Los días en que hace tanto viento, el bosque parece detenerse, incluso parece que las plantas dejan de crecer. Las semillas aladas del pino carrasco aprovechan para conquistar nuevas tierras, pero los animales sólo tienen ganas de pegarse al tronco de un árbol, cerrar los ojos, y esperar a que pase el temporal.
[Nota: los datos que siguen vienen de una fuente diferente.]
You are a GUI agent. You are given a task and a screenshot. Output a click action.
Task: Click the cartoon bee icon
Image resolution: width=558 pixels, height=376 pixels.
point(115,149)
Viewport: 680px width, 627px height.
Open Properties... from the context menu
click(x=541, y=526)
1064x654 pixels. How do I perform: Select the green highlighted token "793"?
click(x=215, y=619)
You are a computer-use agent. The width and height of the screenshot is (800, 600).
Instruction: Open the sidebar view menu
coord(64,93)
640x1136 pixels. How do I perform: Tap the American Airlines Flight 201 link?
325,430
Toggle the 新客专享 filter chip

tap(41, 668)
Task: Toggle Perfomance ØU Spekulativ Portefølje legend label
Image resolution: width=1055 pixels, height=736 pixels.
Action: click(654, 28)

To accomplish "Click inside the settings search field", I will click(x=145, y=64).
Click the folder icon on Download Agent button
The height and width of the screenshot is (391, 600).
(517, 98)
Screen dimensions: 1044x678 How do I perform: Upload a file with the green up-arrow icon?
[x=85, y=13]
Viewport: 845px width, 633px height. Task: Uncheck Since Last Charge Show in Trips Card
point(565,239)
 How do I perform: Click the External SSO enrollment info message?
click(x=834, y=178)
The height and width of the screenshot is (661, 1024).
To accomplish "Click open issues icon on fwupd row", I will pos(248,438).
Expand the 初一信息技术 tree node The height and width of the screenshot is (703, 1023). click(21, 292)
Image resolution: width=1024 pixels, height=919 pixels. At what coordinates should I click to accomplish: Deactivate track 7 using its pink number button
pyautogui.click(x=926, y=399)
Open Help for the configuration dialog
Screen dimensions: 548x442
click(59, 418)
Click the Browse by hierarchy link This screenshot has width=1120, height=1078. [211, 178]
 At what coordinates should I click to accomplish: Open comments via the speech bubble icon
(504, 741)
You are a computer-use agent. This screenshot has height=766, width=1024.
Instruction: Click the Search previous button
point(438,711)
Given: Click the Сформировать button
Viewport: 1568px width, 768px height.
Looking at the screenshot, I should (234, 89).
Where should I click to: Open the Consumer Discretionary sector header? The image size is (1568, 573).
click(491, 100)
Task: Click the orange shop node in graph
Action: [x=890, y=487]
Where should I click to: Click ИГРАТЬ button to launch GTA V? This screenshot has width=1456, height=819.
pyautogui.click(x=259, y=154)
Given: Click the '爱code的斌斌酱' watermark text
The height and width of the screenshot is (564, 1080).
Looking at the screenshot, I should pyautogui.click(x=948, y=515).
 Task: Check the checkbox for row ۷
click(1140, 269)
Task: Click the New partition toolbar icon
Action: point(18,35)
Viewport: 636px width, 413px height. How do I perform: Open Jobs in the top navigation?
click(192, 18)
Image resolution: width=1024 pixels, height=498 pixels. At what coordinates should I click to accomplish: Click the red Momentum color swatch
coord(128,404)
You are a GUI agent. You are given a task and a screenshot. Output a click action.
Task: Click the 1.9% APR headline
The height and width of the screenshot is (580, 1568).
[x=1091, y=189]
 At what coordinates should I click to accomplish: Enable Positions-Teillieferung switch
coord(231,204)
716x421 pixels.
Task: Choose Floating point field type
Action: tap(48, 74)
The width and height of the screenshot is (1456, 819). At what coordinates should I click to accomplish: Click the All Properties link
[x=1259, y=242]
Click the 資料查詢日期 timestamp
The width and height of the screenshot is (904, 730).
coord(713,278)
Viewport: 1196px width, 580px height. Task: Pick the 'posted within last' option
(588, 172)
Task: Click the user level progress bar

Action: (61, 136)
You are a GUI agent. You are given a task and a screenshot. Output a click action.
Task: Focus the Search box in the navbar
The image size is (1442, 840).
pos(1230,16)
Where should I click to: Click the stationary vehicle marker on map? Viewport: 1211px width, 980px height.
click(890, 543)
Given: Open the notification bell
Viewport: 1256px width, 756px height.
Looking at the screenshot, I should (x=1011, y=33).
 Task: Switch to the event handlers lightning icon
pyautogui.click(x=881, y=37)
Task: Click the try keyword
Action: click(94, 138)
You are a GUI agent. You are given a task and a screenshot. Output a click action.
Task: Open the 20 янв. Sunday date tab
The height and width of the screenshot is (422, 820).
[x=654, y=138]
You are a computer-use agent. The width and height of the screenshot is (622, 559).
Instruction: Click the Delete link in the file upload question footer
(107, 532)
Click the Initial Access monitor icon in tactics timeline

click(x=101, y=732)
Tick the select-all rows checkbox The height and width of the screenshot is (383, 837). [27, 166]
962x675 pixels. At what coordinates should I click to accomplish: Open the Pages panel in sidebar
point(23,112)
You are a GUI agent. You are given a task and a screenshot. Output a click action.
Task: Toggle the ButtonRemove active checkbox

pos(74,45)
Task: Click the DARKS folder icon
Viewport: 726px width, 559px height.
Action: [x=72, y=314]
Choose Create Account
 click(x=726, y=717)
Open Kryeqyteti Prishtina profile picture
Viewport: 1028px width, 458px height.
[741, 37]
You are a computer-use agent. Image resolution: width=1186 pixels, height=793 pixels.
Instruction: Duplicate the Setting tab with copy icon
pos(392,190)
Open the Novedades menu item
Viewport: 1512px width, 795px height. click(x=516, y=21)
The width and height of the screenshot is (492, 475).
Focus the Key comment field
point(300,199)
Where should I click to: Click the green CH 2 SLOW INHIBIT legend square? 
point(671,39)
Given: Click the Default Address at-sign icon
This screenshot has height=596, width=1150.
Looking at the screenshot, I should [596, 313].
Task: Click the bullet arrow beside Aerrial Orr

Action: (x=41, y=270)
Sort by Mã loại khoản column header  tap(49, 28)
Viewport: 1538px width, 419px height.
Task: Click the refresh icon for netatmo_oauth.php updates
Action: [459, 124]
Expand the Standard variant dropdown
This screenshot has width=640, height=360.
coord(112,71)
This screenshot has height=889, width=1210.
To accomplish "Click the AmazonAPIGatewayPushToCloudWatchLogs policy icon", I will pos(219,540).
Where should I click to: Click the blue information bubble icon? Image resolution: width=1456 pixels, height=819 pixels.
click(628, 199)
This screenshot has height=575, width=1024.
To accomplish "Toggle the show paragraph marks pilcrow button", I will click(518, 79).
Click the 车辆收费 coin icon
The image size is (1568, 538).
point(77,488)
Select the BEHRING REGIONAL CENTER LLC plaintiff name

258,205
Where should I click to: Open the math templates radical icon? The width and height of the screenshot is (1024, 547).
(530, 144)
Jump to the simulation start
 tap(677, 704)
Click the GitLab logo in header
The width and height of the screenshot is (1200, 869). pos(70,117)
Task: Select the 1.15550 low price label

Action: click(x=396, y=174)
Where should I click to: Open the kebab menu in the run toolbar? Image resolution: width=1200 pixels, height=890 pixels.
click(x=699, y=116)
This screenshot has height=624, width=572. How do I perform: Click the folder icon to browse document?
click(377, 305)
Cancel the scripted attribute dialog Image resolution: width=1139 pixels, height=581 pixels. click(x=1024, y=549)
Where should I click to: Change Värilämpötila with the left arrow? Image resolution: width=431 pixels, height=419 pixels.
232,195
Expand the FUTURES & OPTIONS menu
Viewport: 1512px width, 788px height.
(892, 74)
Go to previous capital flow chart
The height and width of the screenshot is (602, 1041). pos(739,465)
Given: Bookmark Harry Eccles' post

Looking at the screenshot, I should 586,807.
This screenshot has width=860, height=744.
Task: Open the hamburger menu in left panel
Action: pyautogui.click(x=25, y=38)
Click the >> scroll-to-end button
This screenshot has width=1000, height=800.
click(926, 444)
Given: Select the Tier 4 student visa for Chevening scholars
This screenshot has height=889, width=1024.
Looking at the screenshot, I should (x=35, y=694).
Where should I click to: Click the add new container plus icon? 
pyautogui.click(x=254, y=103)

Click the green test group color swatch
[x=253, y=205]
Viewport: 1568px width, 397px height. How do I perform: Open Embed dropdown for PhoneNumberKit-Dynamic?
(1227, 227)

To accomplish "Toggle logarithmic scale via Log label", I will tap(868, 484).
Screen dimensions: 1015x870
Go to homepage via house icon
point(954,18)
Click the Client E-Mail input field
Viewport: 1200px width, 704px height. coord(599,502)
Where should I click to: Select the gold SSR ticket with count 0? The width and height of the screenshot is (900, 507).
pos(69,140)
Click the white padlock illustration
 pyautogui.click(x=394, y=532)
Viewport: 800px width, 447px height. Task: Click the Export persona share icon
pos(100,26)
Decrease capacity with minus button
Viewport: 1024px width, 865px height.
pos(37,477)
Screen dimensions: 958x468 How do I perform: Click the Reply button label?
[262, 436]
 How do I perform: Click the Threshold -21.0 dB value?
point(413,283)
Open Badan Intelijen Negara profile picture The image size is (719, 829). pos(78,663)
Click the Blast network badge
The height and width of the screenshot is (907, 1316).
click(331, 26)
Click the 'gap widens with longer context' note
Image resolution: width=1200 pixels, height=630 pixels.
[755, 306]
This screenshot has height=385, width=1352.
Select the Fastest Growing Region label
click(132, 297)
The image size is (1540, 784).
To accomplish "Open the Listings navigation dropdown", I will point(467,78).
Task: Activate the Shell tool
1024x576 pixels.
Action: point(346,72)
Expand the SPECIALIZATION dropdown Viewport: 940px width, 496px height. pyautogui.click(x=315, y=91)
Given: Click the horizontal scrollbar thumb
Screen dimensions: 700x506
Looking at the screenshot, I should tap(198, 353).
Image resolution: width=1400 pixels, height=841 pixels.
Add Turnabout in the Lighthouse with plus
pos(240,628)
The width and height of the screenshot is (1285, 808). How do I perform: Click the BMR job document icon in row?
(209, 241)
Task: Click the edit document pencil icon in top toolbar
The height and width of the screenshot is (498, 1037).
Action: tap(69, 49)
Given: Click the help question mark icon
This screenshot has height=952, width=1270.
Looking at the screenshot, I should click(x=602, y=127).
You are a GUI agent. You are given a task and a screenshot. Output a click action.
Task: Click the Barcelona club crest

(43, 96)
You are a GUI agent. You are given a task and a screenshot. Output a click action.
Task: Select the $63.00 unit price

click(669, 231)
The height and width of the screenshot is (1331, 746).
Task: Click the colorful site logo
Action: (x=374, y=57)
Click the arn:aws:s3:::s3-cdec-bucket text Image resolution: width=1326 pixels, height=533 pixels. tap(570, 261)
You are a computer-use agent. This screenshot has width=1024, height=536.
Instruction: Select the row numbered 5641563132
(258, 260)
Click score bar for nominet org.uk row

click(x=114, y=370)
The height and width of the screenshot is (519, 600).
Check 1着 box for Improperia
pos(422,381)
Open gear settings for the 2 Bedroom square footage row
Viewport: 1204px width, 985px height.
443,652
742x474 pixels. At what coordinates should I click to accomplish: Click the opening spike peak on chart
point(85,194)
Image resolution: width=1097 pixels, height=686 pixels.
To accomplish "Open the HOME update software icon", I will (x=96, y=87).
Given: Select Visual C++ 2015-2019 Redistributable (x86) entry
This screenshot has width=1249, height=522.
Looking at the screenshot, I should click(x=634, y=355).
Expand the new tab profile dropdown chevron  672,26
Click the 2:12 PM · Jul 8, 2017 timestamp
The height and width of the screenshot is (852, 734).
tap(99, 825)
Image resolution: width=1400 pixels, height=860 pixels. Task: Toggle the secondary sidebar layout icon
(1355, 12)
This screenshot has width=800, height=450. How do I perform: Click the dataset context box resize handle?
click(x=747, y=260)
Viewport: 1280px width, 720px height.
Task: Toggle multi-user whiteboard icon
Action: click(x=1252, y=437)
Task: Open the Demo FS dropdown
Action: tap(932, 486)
A mí, sinceramente, me entran ganas de volverme un poco autillo y estirarme junto a un tronco y hacer como que yo también soy parte del grueso árbol.
Vuelvo a casa, las genistas floridas se enganchan en mi chaqueta como diciendo: "¡Quédate!", y contemplo el paisaje destruido de Chinchilla de Montearagón, surcado por rampas, carreteras sin transitar... Qué pena, pienso, que a la gente le interese más el dinero, la construcción, las ganancias excesivas e innecesarias, que contemplar la manera en que se solapan los bosques de pino piñonero en la llanura, con los del pino carrasco en las zonas altas del Cerro de San Cristóbal; qué pena que no sepan reconocer el canto del carbonero garrapinos o de la totovía en Otoño; qué pena que nadie se haya dado cuenta de que en los olivares cercanos al pueblo hay críalos
(Clamator glandarius) que han llegado hace poco, y qué pena que hayan venido cabras montesas a nuestro humilde monte sin arbustos, pues no saben el peligro que corren esas siete madres y sus dos cabritillos.
La verdad es que yo siempre he tenido la esperanza de que la gente se dé cuenta de ese tipo de cosas. Tal vez pida demasiado, como cuando pido demasiado al creer que la silueta que he visto volar entre los árboles es un azor, en vez de una perdiz asustada.